Pada pembuatan sosis terdapat
beberapa perubahan yang terjadi di tiap prosesnya. Pada tahap penghancuran
terjadi perubahan fisika dimana daging ayam berubah tekstur menjadi daging
giling yang halus. Proses ini menggunakan es batu sehingga terjadi perubahan
kimia yaitu suhu menjadi dingin agar protein pada daging tidak rusak. Pada
proses pencampuran dengan bahan-bahan lain seperti garam terjadi perubahan
kimia dimana garam dapat mengekstrak protein sehingga membantu proses emulsi.
Penambahan bahan pengisi dan pengikat juga menghasilkan perubahan fisika dimana
adonan menjadi kompak.

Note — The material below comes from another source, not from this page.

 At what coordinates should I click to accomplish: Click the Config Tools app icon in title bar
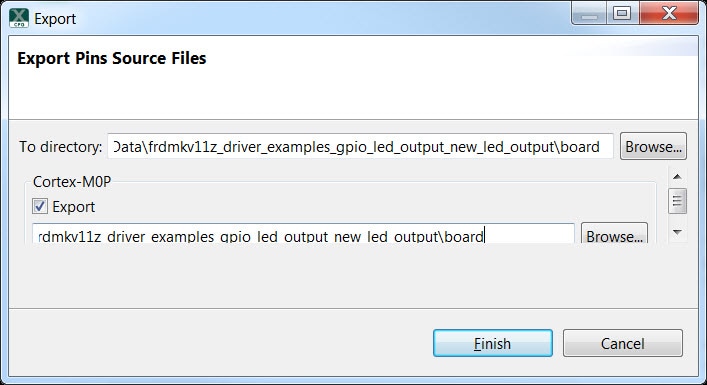tap(19, 18)
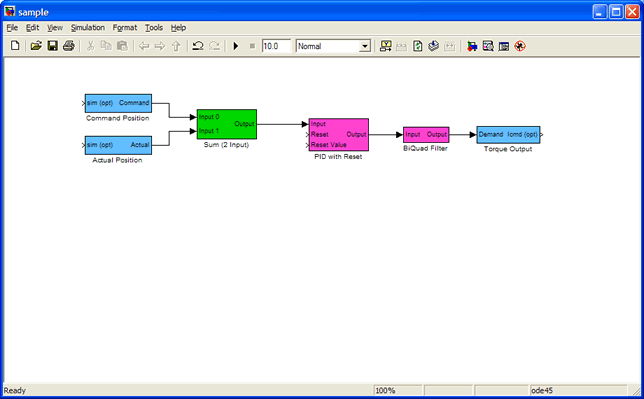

Setelah adonan diisi kedalam casing kemudian dilakukan pengukusan. Pada proses ini terjadi
perubahan kimia dimana sosis menjadi matang dan terjadi perubahan biologi yaitu
mikroba yang mungkin ada pada bahan dapat mati sehingga memperpanjang umur
simpan.
Berdasarkan
perbandingan dengan persyaratan mutu sosis menurut SNI, sosis yang didapat di
laboratorium memiliki mutu yang sesuai dengan sifat organoleptik yang ada dalam
SNI 01-3820-1995 yaitu memiliki rasa, warna, dan bau
yang normal.
CCP
pada proses pembuatan sosis ini terjadi pada saat pencucian sosis dan proses
pengukusan karena pada kedua proses tersebut bertujuan untuk mengurangi serta
membunuh mikroorganisme yang mungkin terdapat pada daging ataupun adonan.